▶ _CONSIGNE_:
Répondez à ces questions d'après l'extrait sur la bousculade à l'USJ :
(a) Où les étudiants auraient-ils décidé d'organiser une manifestation ?
(b) Combien d'ambulances de la Croix-Rouge se trouvent sur place ?
(c) Que promettent les étudiants en sortant par petits groupes ?

A titre d’exemple, une bousculade a éclaté à l’USJ vers le soir. Le bruit court que les étudiants ont décidé d’organiser une manifestation, place Sassine, à Achrafieh. Les agents de l’ordre menacent alors de recourir à des sanctions sévères s’ils quittent leur campus. La situation est très tendue pendant quelques temps. Deux ambulances de la Croix-Rouge se trouvent sur place, et une brigade anti-émeute est dépêchée sur les lieux. Elle est même introduite dans le parking de l’université. Mais un dialogue s’engage finalement entre les deux parties. Les étudiants renoncent momentanément à leur marche, et sortent par petits groupes, non sans promettre de revenir le lendemain.

▶ _DONNÉES AFFICHÉES_:
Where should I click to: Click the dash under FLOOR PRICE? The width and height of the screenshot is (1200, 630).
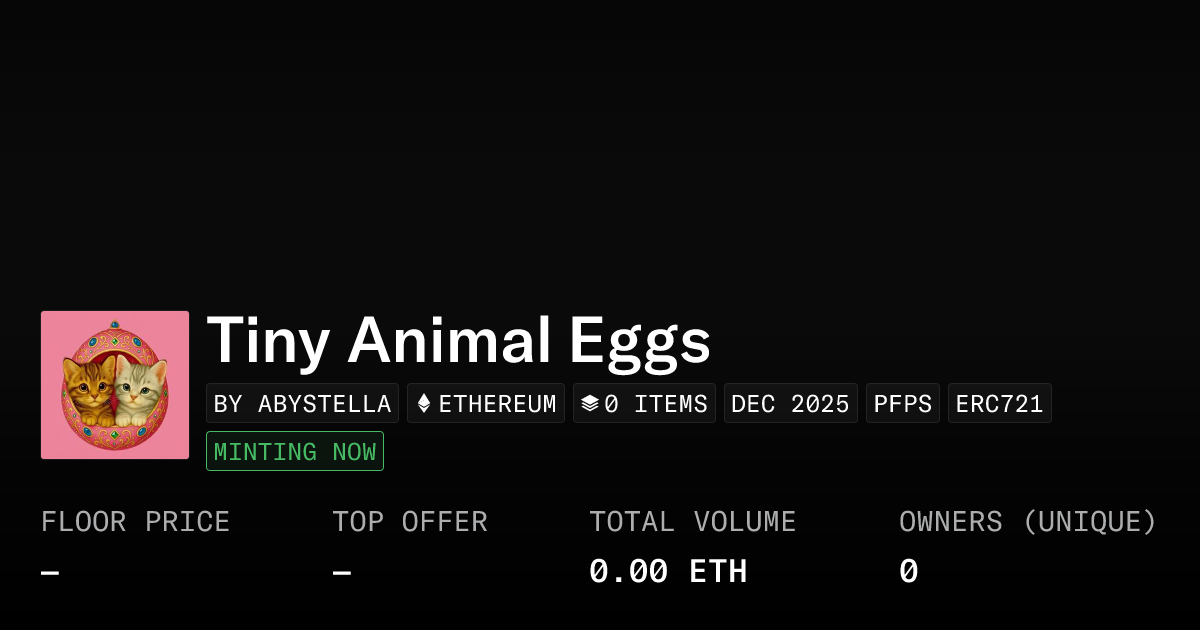pyautogui.click(x=49, y=570)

▶ _RÉPONSE_:
(a) Place Sassine, à Achrafieh.
(b) Deux.
(c) De revenir le lendemain.